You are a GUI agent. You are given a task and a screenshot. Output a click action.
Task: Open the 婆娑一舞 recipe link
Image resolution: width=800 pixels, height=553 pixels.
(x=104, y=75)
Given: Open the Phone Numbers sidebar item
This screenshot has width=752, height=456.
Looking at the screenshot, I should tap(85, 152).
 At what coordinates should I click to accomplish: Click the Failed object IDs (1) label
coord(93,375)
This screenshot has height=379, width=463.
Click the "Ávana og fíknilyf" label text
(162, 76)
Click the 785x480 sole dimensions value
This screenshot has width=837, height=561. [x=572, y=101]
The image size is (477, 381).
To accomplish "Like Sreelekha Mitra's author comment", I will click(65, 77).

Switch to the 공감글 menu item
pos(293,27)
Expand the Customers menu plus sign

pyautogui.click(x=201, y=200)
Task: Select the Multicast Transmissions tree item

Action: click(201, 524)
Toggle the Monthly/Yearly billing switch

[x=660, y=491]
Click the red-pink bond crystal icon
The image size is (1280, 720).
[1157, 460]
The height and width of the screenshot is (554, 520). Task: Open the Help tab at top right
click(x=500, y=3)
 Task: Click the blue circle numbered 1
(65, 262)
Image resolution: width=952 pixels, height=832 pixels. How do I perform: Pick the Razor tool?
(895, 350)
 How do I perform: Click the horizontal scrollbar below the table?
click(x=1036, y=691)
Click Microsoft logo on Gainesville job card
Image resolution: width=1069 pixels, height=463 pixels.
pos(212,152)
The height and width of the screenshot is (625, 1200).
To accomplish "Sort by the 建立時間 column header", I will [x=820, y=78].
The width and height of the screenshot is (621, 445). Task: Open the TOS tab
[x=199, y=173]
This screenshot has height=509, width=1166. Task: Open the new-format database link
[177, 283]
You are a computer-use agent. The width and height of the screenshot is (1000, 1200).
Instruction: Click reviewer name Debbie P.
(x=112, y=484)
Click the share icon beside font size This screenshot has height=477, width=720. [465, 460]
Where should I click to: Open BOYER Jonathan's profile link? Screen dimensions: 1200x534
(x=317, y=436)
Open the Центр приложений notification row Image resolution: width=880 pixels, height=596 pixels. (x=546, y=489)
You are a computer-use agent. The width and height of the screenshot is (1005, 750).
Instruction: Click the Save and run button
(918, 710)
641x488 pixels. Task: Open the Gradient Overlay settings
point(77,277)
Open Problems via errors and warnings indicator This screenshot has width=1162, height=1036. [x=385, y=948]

* [WORK INSTRUCTION]:
Only one part of the material above is to be transcribed, namely the lines starting with the line that has "Click the red-pink bond crystal icon" and going on through the line that has "Open the Центр", exactly as they stand.

* [ANSWER FOR THE TASK]:
Click the red-pink bond crystal icon
The image size is (1280, 720).
[1157, 460]
The height and width of the screenshot is (554, 520). Task: Open the Help tab at top right
click(x=500, y=3)
 Task: Click the blue circle numbered 1
(65, 262)
Image resolution: width=952 pixels, height=832 pixels. How do I perform: Pick the Razor tool?
(895, 350)
 How do I perform: Click the horizontal scrollbar below the table?
click(x=1036, y=691)
Click Microsoft logo on Gainesville job card
Image resolution: width=1069 pixels, height=463 pixels.
pos(212,152)
The height and width of the screenshot is (625, 1200).
To accomplish "Sort by the 建立時間 column header", I will [x=820, y=78].
The width and height of the screenshot is (621, 445). Task: Open the TOS tab
[x=199, y=173]
This screenshot has height=509, width=1166. Task: Open the new-format database link
[177, 283]
You are a computer-use agent. The width and height of the screenshot is (1000, 1200).
Instruction: Click reviewer name Debbie P.
(x=112, y=484)
Click the share icon beside font size This screenshot has height=477, width=720. [465, 460]
Where should I click to: Open BOYER Jonathan's profile link? Screen dimensions: 1200x534
(x=317, y=436)
Open the Центр приложений notification row Image resolution: width=880 pixels, height=596 pixels. (x=546, y=489)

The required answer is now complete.